When the Dar Rapid Transit (DART) Agency is bracing for the commencement of infrastructure development of phase two, stakeholders in the DART project in February this year discussed the rationality and travel demand forecast of Bus Rapid Transit (BRT) in Dar es Salaam amid the lingering tenacity of daladala owners to continue running the business.
The relevance of BRT to the city has been analyzed in tandem with travel demand in a study being carried out by LOGIT Inc, a consulting firm with expertise in BRT systems based on the Brazilian experience that deals with urban transportation at international level.
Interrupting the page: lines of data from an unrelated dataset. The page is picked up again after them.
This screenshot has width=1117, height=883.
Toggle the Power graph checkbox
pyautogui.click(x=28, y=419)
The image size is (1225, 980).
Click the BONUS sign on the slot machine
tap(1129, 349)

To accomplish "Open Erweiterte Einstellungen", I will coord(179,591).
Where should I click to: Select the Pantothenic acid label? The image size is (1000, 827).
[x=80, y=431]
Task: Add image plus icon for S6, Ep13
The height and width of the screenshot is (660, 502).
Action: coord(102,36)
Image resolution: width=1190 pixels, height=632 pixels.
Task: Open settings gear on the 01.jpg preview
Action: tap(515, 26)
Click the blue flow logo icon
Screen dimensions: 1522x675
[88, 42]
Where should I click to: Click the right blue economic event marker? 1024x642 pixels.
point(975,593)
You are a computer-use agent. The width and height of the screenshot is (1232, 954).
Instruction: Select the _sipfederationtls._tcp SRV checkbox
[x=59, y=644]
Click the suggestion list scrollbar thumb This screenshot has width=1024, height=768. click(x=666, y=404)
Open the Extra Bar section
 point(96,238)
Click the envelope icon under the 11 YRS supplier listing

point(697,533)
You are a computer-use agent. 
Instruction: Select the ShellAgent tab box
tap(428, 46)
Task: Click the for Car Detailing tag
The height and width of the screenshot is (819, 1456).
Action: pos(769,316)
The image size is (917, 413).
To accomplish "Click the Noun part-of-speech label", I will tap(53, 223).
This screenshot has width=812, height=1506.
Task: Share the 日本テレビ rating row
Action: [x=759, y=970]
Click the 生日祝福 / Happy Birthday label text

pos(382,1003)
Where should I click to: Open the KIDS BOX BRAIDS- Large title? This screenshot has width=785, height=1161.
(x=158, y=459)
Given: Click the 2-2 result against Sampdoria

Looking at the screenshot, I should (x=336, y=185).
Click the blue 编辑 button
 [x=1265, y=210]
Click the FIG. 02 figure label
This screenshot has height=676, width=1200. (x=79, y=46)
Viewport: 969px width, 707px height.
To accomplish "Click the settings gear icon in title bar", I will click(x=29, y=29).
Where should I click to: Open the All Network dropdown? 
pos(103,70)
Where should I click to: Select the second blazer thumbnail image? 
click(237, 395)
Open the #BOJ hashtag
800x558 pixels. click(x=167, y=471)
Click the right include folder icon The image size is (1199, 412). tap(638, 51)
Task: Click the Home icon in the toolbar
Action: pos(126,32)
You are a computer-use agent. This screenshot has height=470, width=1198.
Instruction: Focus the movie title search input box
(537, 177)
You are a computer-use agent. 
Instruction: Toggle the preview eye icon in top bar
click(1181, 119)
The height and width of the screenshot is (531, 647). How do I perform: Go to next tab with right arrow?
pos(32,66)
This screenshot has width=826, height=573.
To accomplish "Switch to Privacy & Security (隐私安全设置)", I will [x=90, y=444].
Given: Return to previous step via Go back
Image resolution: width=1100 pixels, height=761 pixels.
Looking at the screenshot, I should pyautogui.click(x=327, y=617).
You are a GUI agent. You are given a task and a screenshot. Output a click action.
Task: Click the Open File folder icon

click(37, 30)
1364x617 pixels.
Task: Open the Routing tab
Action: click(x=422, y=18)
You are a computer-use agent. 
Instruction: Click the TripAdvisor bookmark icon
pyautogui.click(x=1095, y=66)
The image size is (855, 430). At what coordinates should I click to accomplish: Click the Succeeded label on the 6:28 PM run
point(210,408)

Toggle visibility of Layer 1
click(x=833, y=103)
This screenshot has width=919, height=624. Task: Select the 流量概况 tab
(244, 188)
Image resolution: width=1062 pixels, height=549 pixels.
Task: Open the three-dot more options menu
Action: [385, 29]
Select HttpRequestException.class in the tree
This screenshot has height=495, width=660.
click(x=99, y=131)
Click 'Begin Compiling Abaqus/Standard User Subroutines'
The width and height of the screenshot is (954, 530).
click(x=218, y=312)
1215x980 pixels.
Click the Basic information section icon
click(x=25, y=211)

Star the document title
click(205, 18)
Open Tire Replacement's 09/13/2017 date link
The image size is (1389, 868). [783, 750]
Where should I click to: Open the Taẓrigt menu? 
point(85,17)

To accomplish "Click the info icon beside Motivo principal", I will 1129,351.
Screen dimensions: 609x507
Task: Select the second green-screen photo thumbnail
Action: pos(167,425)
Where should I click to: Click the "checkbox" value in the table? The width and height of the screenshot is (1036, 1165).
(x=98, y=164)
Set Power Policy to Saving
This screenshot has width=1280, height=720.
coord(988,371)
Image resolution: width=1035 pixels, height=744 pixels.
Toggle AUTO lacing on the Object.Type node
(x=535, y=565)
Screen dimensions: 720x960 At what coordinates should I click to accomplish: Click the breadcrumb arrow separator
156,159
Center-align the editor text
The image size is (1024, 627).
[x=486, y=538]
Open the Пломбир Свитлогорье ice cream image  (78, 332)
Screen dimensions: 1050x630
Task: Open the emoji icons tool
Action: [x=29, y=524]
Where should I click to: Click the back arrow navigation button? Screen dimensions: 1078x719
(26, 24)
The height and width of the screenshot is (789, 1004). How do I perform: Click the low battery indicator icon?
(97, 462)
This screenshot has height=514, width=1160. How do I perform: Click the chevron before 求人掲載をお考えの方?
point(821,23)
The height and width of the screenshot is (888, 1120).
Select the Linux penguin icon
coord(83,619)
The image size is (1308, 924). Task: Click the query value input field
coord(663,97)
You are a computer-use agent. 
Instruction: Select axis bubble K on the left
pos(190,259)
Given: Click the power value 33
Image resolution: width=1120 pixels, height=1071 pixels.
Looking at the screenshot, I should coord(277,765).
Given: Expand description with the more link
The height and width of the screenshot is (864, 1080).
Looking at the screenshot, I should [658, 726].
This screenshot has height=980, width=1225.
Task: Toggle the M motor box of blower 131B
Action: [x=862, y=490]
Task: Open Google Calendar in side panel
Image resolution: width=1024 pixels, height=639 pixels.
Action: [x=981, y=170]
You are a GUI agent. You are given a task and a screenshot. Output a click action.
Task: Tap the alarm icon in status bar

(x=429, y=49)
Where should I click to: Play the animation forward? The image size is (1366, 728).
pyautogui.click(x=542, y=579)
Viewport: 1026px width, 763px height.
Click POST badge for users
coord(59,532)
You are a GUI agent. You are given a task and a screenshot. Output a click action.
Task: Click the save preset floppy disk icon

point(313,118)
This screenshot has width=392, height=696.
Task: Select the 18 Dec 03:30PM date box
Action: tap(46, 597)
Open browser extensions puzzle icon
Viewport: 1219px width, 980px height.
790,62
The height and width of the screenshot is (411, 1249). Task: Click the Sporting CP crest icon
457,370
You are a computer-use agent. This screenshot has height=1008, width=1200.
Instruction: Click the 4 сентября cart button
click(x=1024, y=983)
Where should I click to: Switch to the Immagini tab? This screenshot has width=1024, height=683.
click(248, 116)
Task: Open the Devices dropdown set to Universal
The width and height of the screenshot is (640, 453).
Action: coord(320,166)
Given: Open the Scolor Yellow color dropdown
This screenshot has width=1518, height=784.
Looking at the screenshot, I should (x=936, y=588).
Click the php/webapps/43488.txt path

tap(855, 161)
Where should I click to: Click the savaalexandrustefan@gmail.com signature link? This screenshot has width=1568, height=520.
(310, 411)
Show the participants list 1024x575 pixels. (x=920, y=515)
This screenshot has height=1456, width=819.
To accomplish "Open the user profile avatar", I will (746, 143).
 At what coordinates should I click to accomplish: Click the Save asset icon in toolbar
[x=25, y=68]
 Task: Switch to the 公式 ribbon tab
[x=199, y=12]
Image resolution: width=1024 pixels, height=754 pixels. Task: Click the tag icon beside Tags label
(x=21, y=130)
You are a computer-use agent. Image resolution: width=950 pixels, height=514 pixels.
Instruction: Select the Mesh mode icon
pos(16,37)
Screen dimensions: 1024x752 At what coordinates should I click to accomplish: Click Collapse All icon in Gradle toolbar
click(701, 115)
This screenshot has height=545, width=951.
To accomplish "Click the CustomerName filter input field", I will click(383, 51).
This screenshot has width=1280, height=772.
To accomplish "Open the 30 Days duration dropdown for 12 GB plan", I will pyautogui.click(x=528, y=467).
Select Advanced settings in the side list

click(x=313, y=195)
One of the experts working for LOGIT who participated in the study, Vinicius Pietrantonio, asserted that any area in a large city such as Dar es salaam which has a high and increasing population needs to have mass transit as is opposed to a traditional urban public transport system that uses small size commuter buses popularly known as daladala whereby one bus can only accommodate 20 to 30 passengers at a time while with a mass transit mode of transport one bus can carry as many passengers as 140 at a time and relies on dedicated and exclusive infrastructure to improve operational efficiency.
The study and discussion of its results have come as a backdrop of criticism by people from inside and outside the country on the idea of introducing BRT in Dar es Salaam in order to improve mobility of people in the city geared to enhance social and economic development.
Pietrantonio insisted that the corridors which are included in the current five phases for implementation of DART project in the city have been proved by the study to have high transport demand and therefore qualify for BRT instead of maintaining the old public transport system characterized mainly by having small and old commuter buses.
The identified corridors for the implementation of BRT include Morogoro Road, Kawawa Road, Kilwa Road, Nyerere Road, Bagamoyo Road, Mandela Road, and other emerging roads in areas which are expected to urban development.
Cementing on the importance of BRT in the city, an expert in the study, Andre Jacobsen, said that the rate of people driving their private cars in the city can be reduced if only BRT is implemented successfully as he said: “One hundred cars on the road which can only carry 120 people can be serviced by one BRT bus which can carry more than 140 passengers at a time; if people opt for BRT buses this can reduce the number of vehicles on the road.”
The study also indicated that the implementation of BRT will reduce traveling costs to the residents of Dar es Salaam for they can avoid paying daladala fare two to three times in a route, a behavior which has existed for many years especially in long commutes during peak hours.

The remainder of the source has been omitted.